### Task to complete
Go through the entries and count the lines with the string "will" in them. Give only that number.

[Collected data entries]

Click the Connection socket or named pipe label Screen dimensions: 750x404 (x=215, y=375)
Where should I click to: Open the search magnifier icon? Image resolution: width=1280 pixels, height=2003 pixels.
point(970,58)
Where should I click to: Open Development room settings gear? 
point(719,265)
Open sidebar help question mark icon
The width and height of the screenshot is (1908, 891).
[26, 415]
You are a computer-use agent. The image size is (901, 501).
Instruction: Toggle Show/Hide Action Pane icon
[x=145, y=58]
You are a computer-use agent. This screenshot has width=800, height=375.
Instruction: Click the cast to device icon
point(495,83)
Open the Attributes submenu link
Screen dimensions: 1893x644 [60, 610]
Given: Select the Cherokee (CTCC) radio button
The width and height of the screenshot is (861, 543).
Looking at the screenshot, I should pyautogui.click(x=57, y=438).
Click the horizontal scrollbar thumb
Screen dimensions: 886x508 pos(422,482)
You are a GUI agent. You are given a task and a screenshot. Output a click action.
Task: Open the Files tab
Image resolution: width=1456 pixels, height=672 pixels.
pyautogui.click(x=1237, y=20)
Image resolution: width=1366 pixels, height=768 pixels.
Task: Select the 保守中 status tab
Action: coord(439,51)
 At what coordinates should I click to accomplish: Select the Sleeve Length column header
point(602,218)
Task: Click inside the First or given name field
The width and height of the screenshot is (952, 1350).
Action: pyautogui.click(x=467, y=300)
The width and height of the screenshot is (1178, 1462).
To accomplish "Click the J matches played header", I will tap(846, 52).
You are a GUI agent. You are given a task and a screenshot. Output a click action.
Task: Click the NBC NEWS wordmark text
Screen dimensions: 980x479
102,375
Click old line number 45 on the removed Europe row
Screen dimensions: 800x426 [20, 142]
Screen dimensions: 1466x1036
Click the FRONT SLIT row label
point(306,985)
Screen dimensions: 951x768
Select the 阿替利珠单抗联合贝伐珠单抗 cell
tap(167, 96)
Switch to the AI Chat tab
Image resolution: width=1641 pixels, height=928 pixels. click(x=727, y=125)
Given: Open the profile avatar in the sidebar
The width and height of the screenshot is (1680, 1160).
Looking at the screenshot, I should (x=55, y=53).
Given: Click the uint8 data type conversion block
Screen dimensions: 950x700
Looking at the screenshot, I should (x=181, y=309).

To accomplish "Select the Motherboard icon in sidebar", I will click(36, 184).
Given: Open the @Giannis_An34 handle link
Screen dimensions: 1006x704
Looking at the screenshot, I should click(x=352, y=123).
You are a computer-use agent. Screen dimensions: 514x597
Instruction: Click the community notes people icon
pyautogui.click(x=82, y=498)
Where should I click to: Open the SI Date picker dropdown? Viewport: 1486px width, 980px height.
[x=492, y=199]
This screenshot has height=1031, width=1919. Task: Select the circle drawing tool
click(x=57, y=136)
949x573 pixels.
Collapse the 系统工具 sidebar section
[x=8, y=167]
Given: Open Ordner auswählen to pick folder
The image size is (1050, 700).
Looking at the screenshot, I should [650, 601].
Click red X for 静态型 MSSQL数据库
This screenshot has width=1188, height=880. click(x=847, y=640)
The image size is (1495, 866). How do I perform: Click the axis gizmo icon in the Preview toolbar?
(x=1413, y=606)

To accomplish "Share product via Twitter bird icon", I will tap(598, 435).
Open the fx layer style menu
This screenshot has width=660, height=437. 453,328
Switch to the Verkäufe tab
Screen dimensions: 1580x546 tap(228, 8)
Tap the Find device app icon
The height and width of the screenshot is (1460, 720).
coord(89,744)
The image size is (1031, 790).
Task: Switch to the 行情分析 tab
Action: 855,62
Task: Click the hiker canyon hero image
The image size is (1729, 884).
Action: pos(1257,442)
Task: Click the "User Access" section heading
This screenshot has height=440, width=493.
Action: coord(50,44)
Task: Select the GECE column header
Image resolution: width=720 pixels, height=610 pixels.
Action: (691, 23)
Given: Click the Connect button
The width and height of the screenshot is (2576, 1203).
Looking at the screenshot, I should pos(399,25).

### Answer below
3